"""

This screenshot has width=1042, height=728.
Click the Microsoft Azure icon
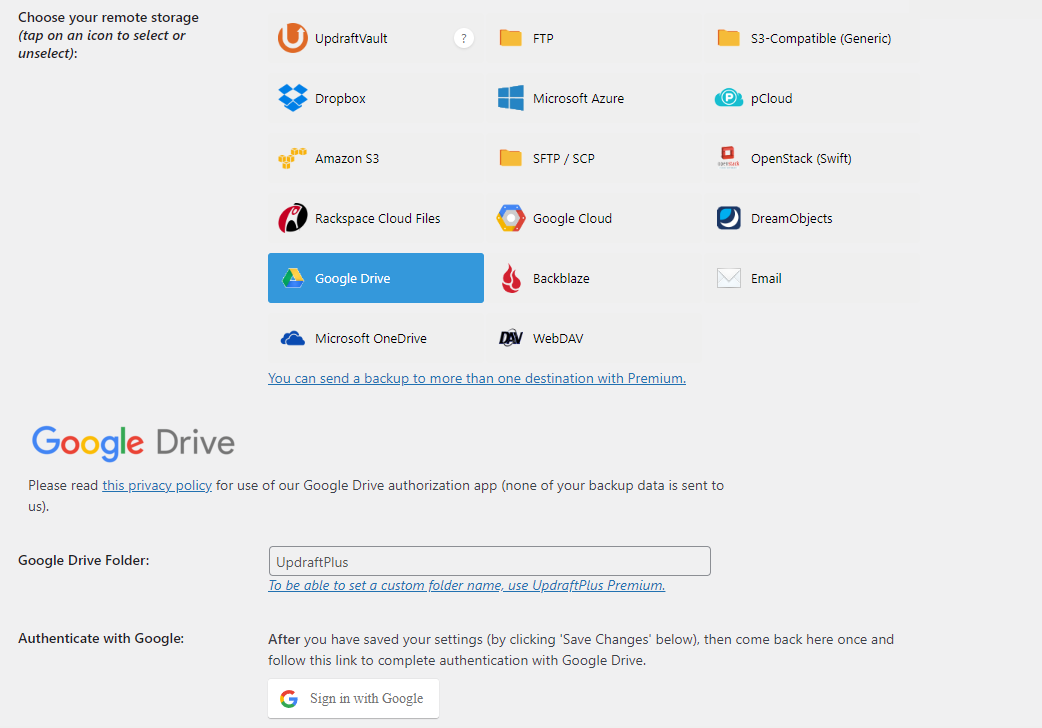511,99
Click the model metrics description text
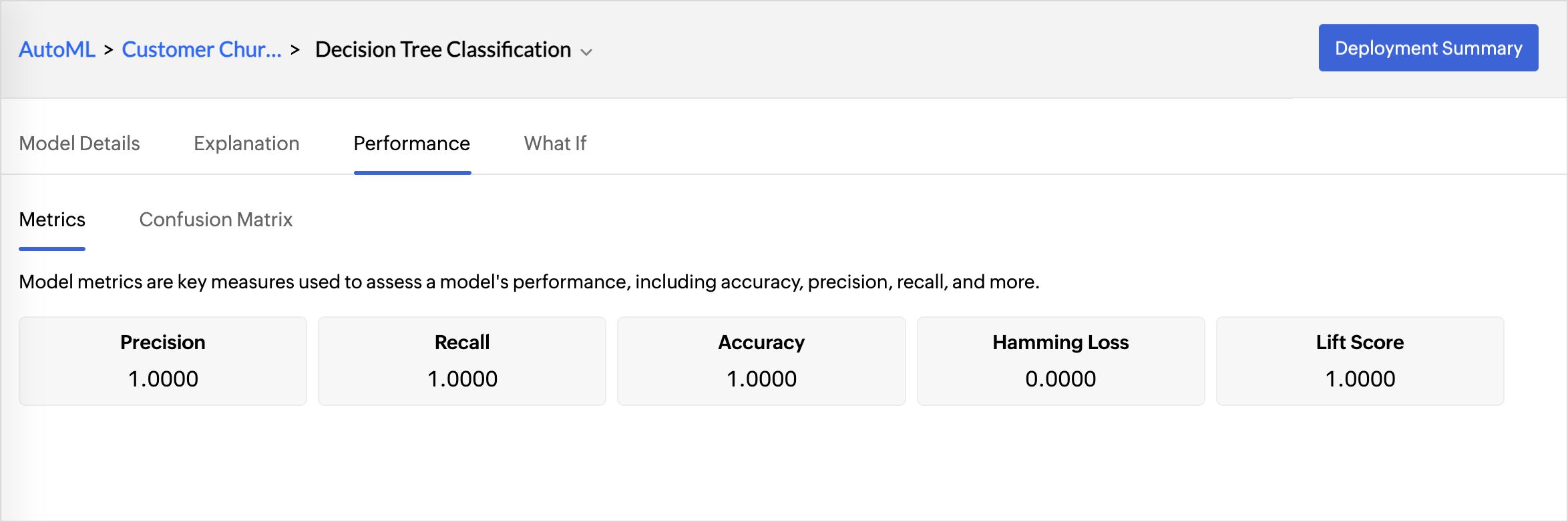Viewport: 1568px width, 522px height. (x=529, y=282)
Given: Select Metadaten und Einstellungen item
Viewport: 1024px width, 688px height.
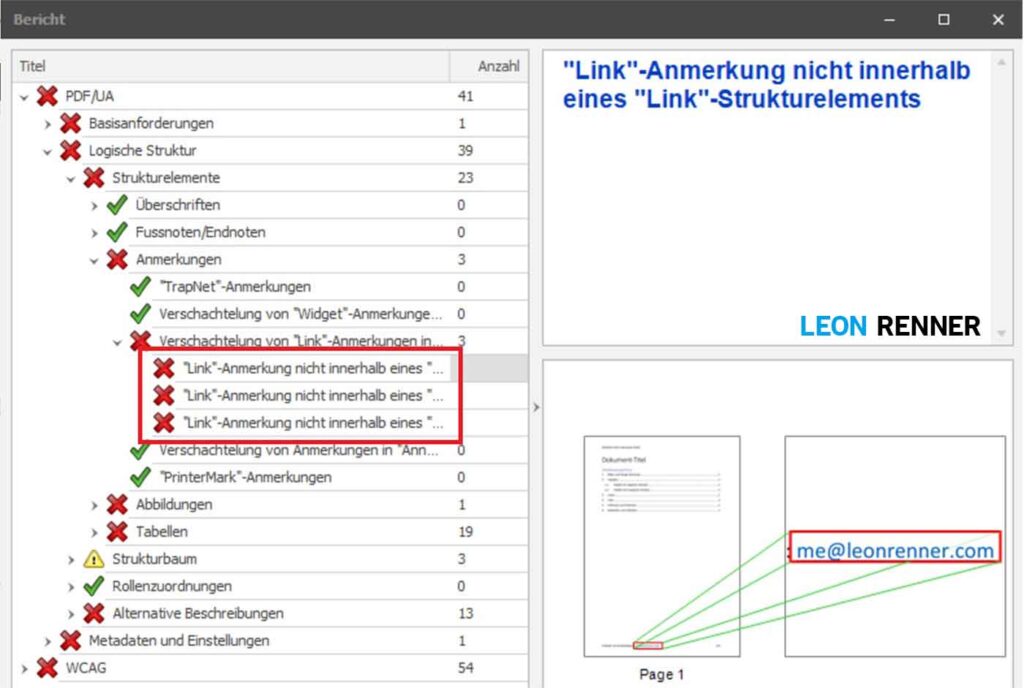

"""

EXERCISE BRIEF: Send back the data above word for word, with the pictures left out.

TASK OUTPUT:
This screenshot has width=1042, height=728.
Click the Microsoft Azure icon
511,99
Click the model metrics description text
Viewport: 1568px width, 522px height. (x=529, y=282)
Given: Select Metadaten und Einstellungen item
Viewport: 1024px width, 688px height.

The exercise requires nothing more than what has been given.